IT is polling day in the crucial Copeland by-election today and Labour has rightly put the NHS on the ballot paper.

The future of the West Cumberland maternity unit and accident and emergency department is under threat, mirroring fears of cuts and service pressures right across the country.

All over England, accident and emergency services are struggling under the pressure, despite a relatively mild winter, and ambulance response times are regularly dipping below critical levels. In this context, it is easy to see why a proposal to downgrade A&E and maternity services at West Cumberland Hospital has met with such outrage from the local community.

What the government apparently fails to understand is that the geography of places like Cumbria means we simply cannot consolidate services in the way that big cities can. If crucial services are moved north to Carlisle or south to Lancaster it means that patients are forced to travel many miles on bad roads to access the healthcare they are entitled to. Is this really the ordeal we want to put expectant mothers through?

There was a glimpse that the government might understand the problem when the transport secretary popped up to inspect the A595 last month and discovered the real effect of years of underinvestment in our roads. A report from the IPPR North think tank this week found that over 50 per cent of the transport spending in the country goes to London, with spending in the capital over three time per head what is invested in the North West. The transport secretary seems to have no intention of getting serious about this regional divide, so it is no surprise that our road network continues to lag behind.

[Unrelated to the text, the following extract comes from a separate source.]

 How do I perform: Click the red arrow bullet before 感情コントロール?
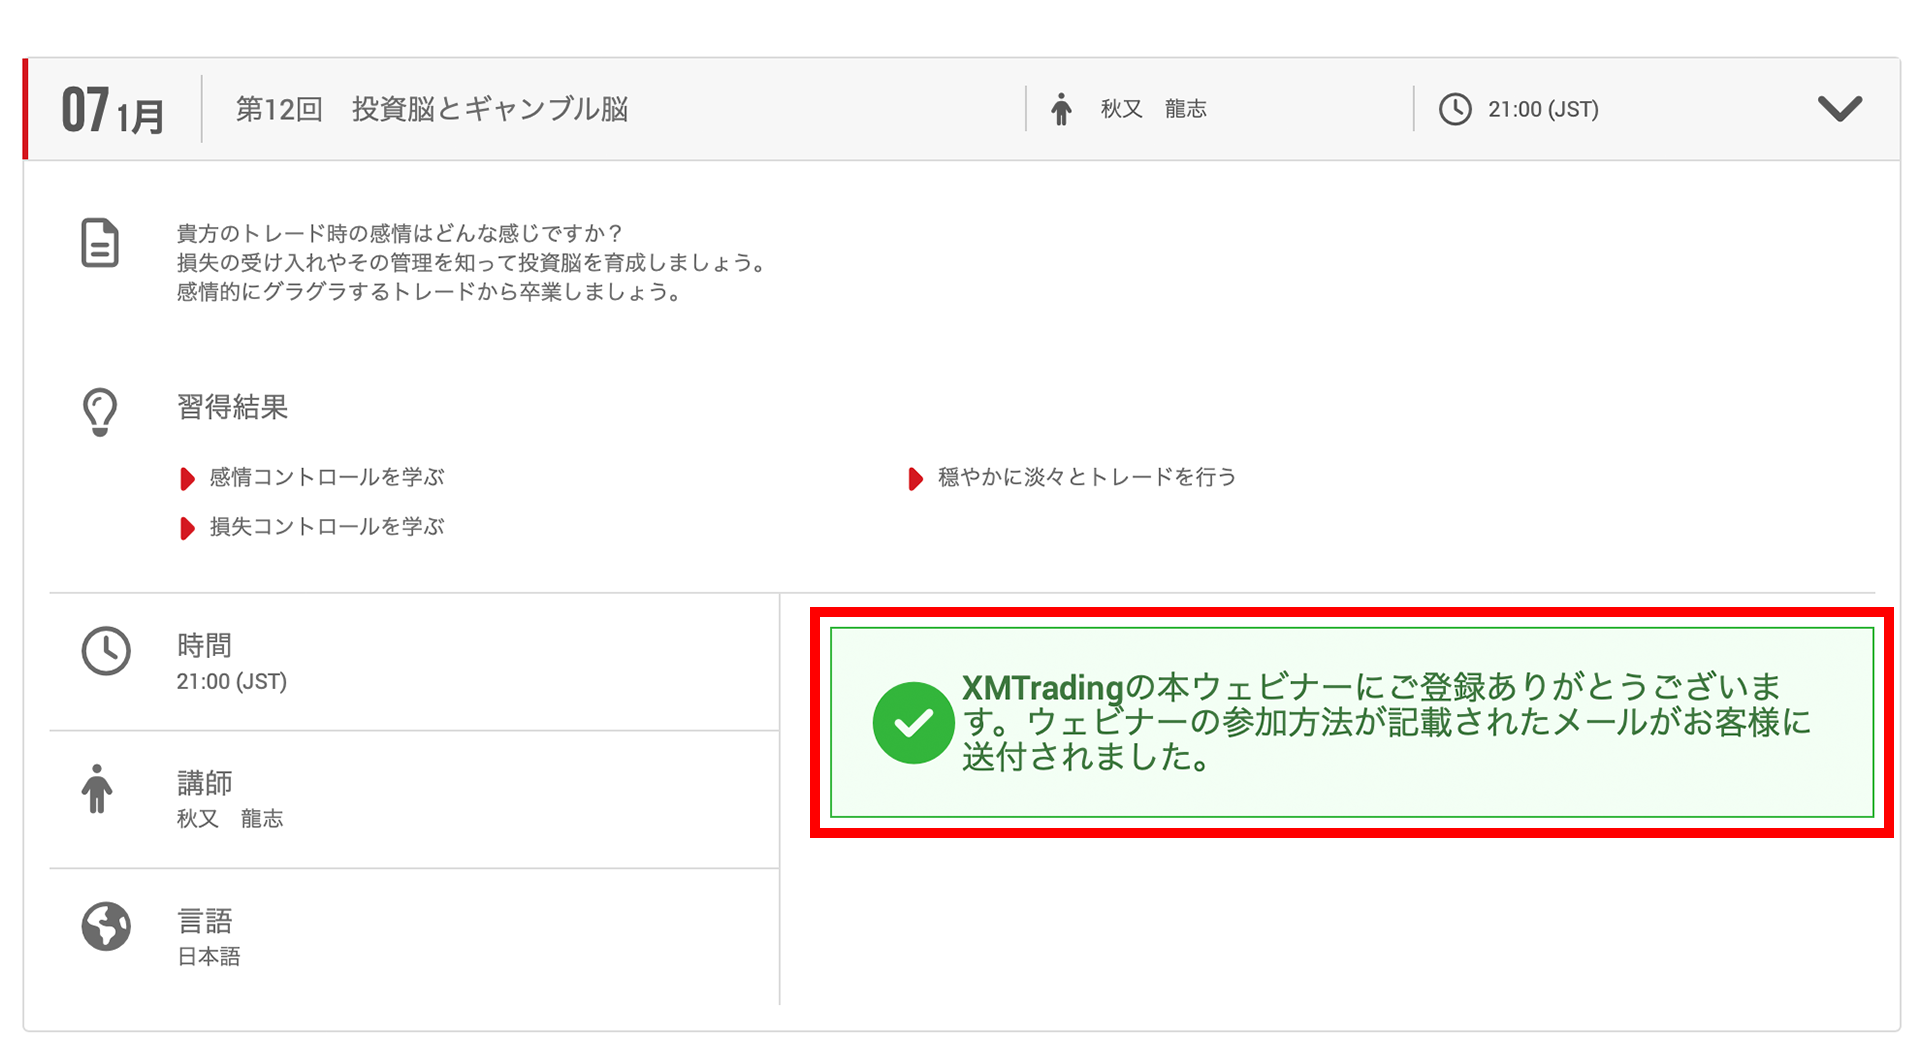tap(187, 479)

But the reality is that even with significant road upgrades, we should not be asking patients to travel these distances in the first place. A solution has to be found that keeps services close to the community in south and west Cumbria. That means investing properly in training new staff and making it attractive to move to areas like ours. It also means investing in proper social care so that vulnerable elderly people can be looked after at home, which is better and cheaper, rather than having to use expensive hospital beds.

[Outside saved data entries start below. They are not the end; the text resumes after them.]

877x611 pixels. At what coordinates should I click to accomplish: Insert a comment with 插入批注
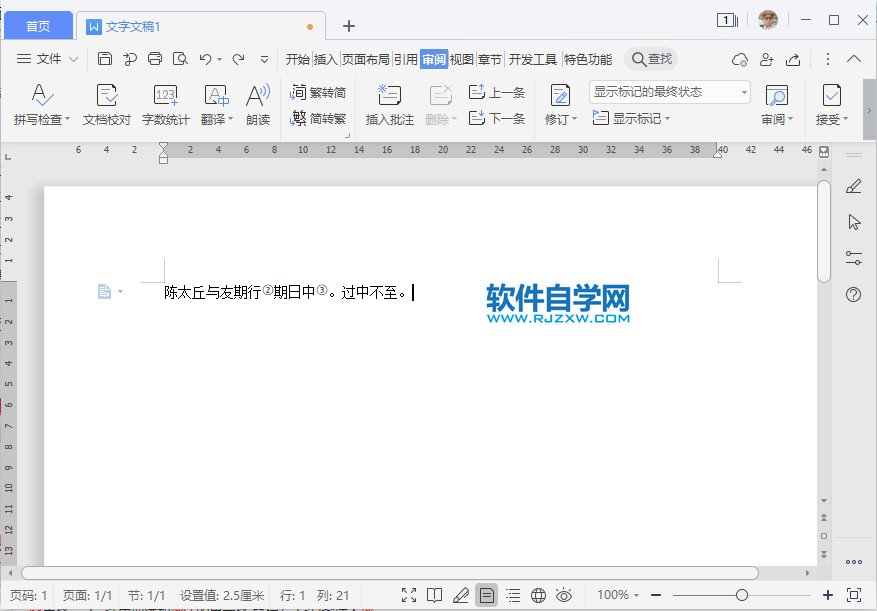[388, 100]
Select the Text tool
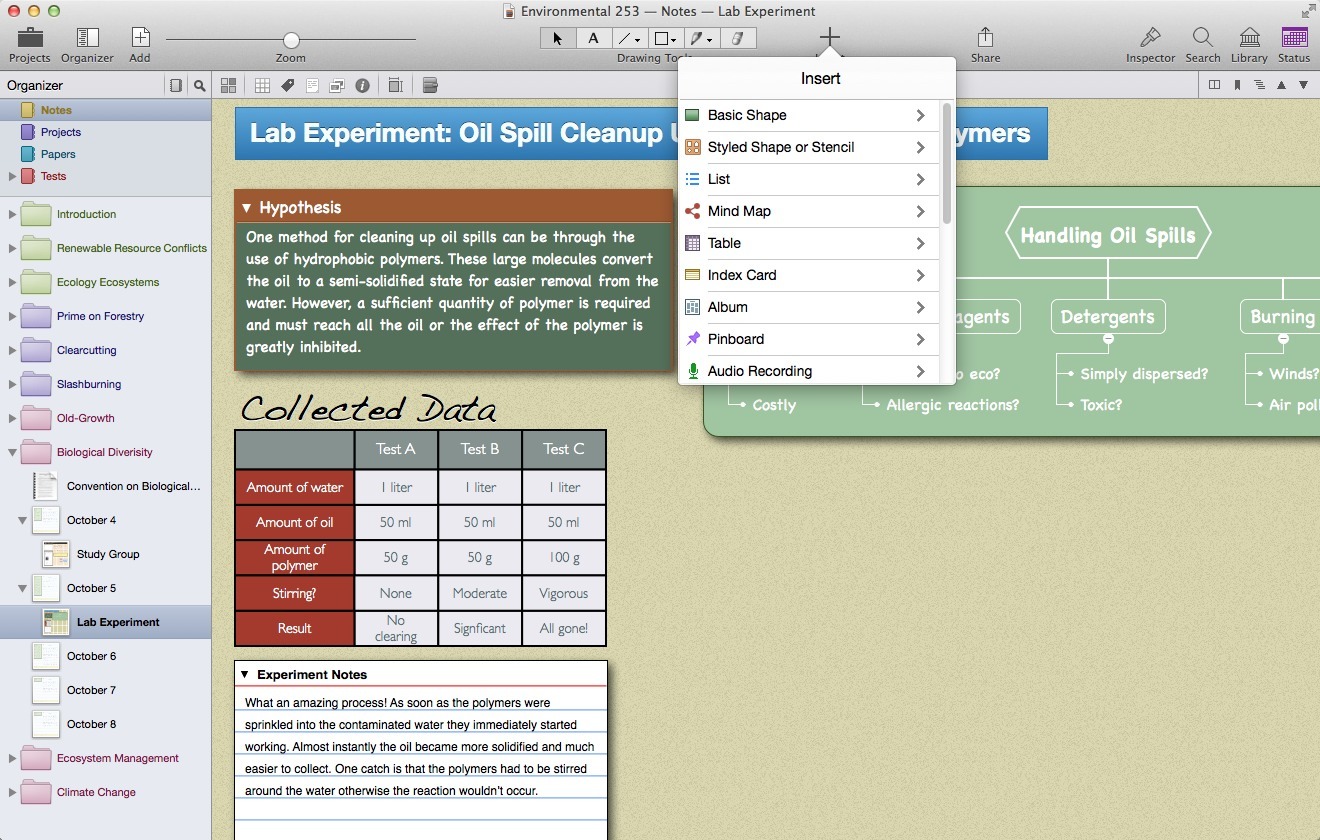 (x=593, y=39)
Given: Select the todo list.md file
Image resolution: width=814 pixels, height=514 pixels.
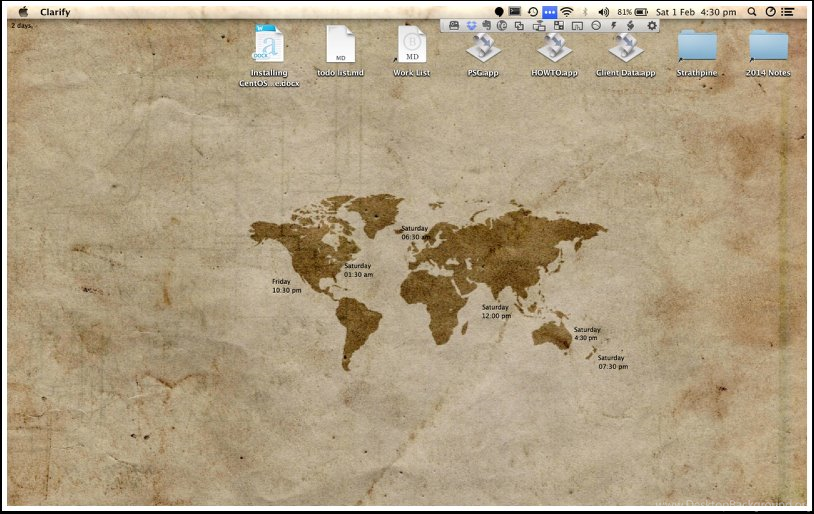Looking at the screenshot, I should click(340, 46).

But most of all what our NHS needs is proper support and funding from the government, rather than a further round of cuts. In the last 10 years one in five hospital beds have been cut across the country, leaving us with the second lowest ratio of beds to population in Europe. Staff are working incredibly hard, but are being asked to perform miracles on a daily basis just to keep the show on the road. The idea that the NHS can sustain the government’s planned cuts without a serious effect on patients is just not credible.

Amid the national NHS crisis, it was heartening to see University Hospitals of Morecambe Bay NHS Foundation Trust performing so brilliantly in the latest Care Quality Commission report. The massive team effort to turn the trust around in the last few years has been fantastic to witness and the current success is a real testament to the dedication and professionalism of the staff that work there. The fact that the maternity unit is now rated as outstanding, following the long campaign for improvement, is a particularly important step and hopefully a sign that the problems of the past are behind us.

Having spent the night at Furness General Hospital recently and spoken to staff there, I know that maintaining this progress will require central government to step up. The prime minister may have refused point blank to talk about local NHS services when she visited Cumbria last week, but her government will need to come up with some answers fast. She may not want to talk about the NHS, but people in Cumbria do and it is the people who make the political weather, not the politicians.

In Copeland today, people have the chance to vote Labour and send the government a message to protect our NHS. Please use it.